You’ve just announced 2024 was Readly’s first year of profit. Do you feel like it’s a milestone that’s been a long time in the making?

It’s definitely a significant moment for us. We started in 2014, with the ambition of creating a totally new market of aggregated, all-you-can-consume editorial content. Although we’ve had isolated pockets of quarterly profitability during the last two years, the overall picture is that we’ve been loss-making every full-year since we started. But now, we’ve turned this around, hitting an adjusted EBITDA margin of 8.7%, with positive free cash flow of SEK 58.4 million. This time last cash flow was negative by around the same amount, so it’s been a real turnaround.

What’s been the path to your turnaround in fortunes? Has the market suddenly grown or have other factors intervened?
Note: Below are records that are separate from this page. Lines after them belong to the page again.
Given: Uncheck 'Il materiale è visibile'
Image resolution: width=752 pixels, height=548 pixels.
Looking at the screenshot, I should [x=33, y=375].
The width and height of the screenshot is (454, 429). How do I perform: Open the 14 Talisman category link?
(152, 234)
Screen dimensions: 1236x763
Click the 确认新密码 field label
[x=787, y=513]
We reached a point in 2022/23 when it started to be felt that we couldn’t withstand any future losses, and a vision was needed to turn this around. As such, our people journey has almost been in two phases: the first was during the early years where investors were very accepting of us being loss making – this was almost part of the model – and our people were largely unconcerned by it. Phase two – the last two years – has been a period characterised by a change of reality. It’s been a post-Covid change, where investor sentiment altered, and where there was suddenly far less tolerance financing loss-making companies. Something needed to be done to make us a sustainable and robust business.
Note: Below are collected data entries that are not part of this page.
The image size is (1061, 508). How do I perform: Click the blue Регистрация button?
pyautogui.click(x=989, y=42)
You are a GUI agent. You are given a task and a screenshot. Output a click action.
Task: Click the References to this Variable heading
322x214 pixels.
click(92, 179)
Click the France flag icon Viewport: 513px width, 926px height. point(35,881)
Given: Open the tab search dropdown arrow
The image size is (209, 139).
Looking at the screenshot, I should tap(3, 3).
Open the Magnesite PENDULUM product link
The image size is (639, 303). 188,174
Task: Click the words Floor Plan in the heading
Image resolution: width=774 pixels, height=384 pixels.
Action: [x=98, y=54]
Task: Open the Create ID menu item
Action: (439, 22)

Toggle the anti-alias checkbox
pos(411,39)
The loss of staff – around a third of the company – was a significant moment, because that really was a wake-up call for colleagues

What was the immediate impact on employees?
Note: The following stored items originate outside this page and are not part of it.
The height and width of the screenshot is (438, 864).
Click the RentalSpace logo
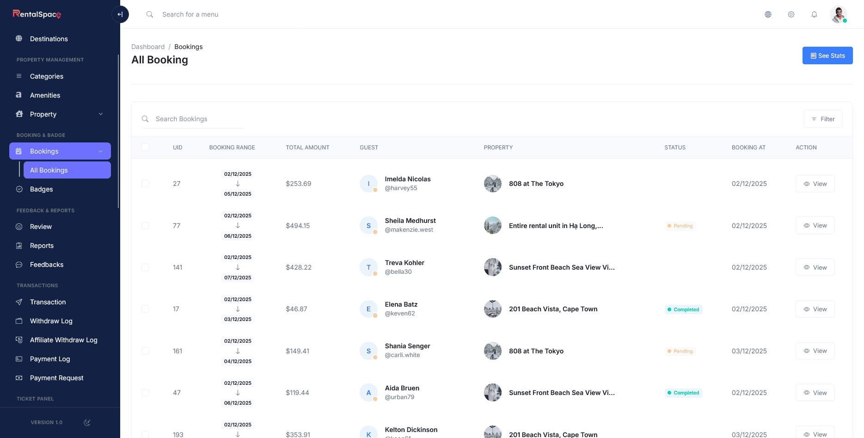[x=37, y=14]
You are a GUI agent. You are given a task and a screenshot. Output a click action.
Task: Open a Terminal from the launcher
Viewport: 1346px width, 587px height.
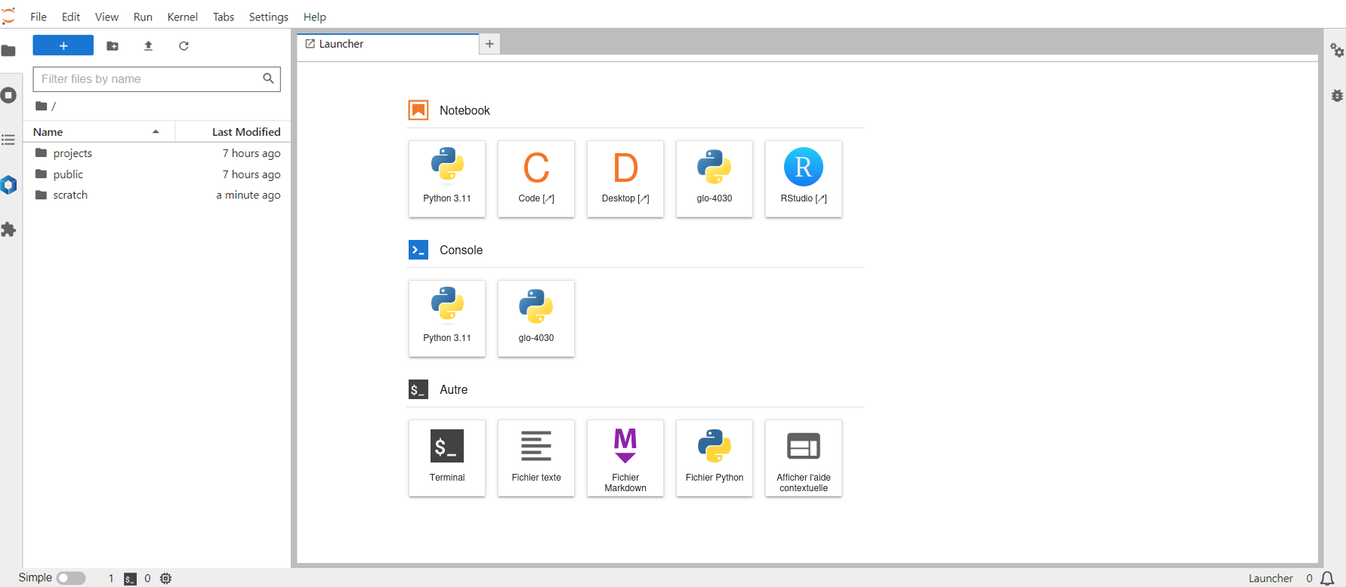[x=446, y=457]
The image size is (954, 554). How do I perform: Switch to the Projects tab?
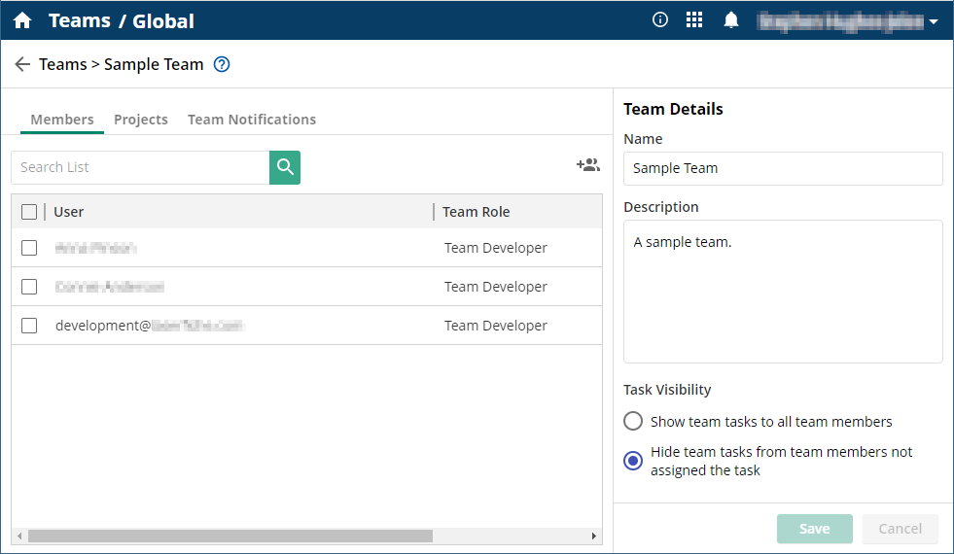click(141, 120)
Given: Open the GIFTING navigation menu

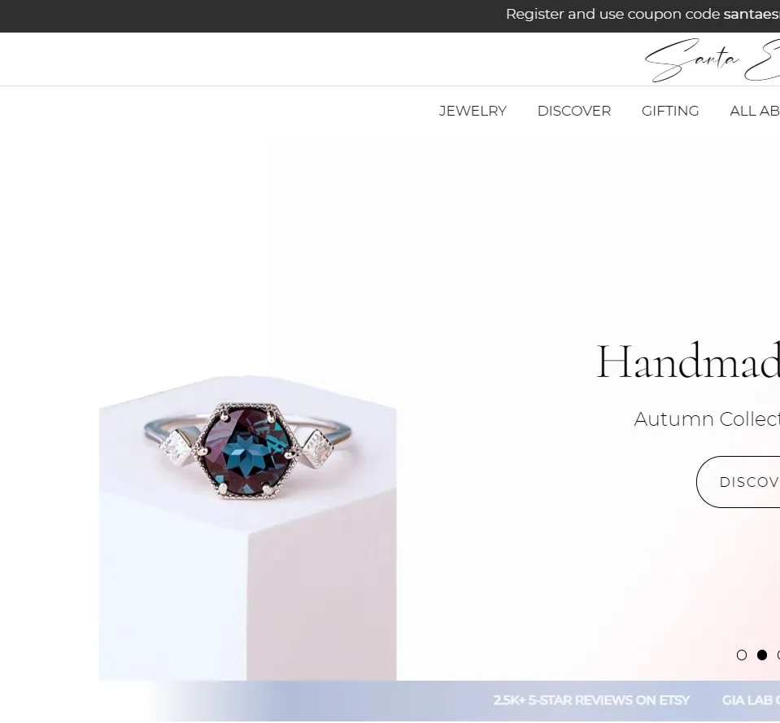Looking at the screenshot, I should pyautogui.click(x=670, y=111).
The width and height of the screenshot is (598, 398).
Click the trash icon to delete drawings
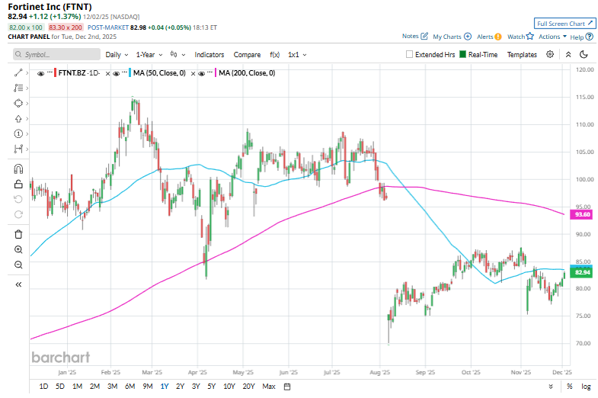pyautogui.click(x=19, y=234)
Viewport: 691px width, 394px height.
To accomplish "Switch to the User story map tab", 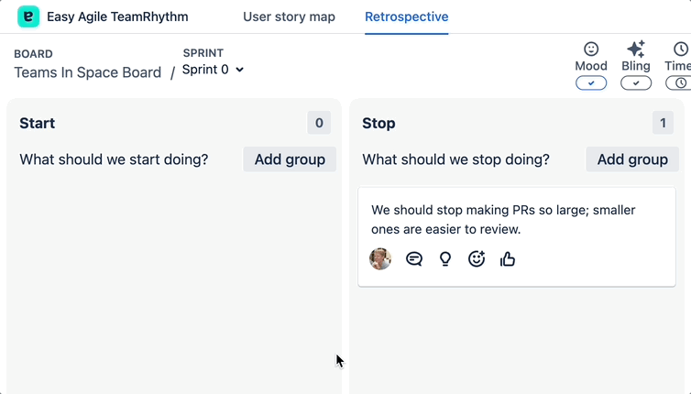I will tap(289, 16).

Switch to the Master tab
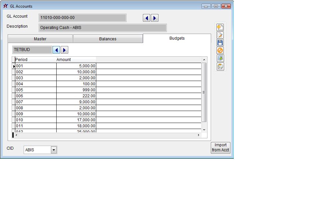click(40, 39)
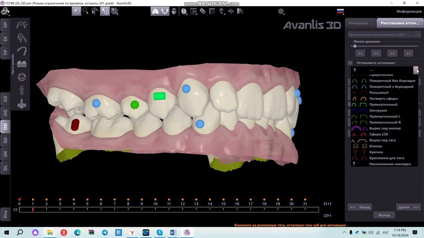Open the SD module tab

click(x=5, y=140)
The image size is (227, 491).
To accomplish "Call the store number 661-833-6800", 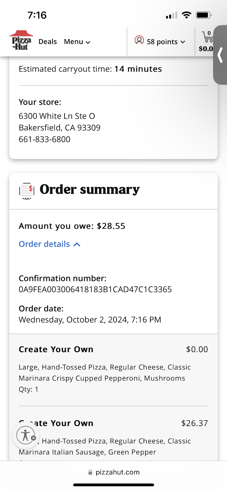I will (45, 139).
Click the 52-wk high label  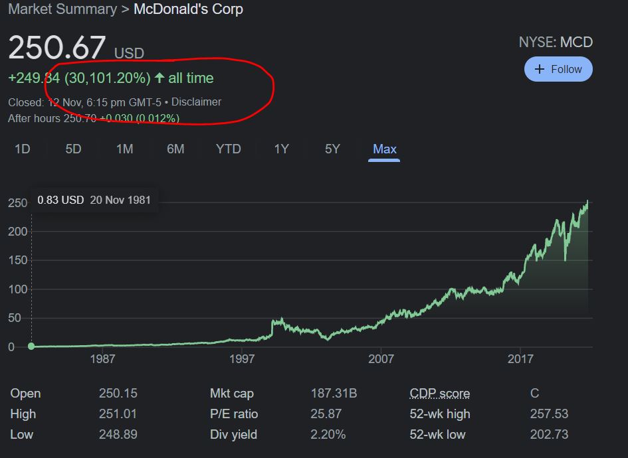[x=439, y=414]
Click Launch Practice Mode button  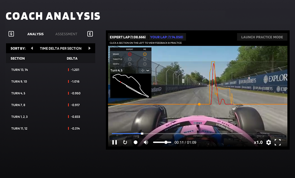pyautogui.click(x=262, y=37)
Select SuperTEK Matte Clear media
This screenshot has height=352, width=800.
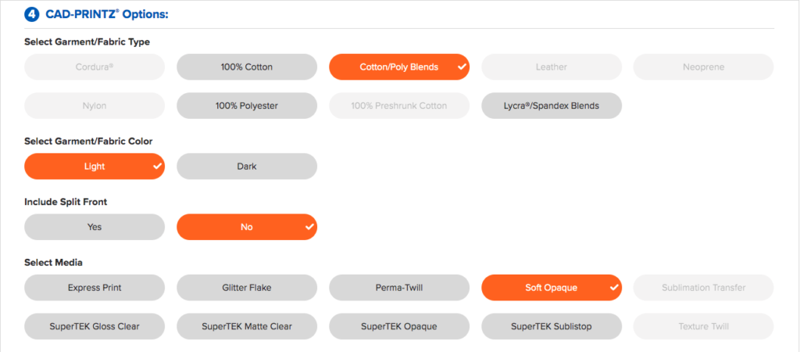(247, 326)
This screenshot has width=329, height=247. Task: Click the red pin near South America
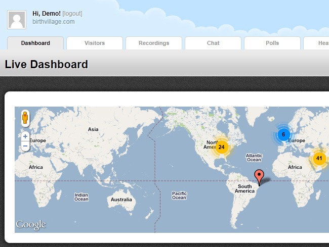click(x=260, y=177)
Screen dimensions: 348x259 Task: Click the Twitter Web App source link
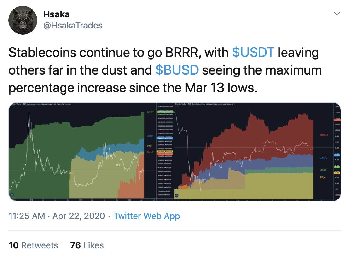coord(147,216)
We knew we needed a strategy of our own making for reaching profitability, and to do this we realised we needed to embrace a faster pace of product development. We also knew that we needed to review our pricing and to reorganise. This latter element necessarily involved reducing headcount, from around 150 to closer to 100. The loss of staff – around a third of the company – was a significant moment, because that really was a wake-up call for colleagues. It was the point at which being a loss-making company was now causing concern. At the same time, we needed to be very strategic about deploying to talent we did have. Part of the strategy was to really ramp up our targeted marketing, so we needed those people onboard with us.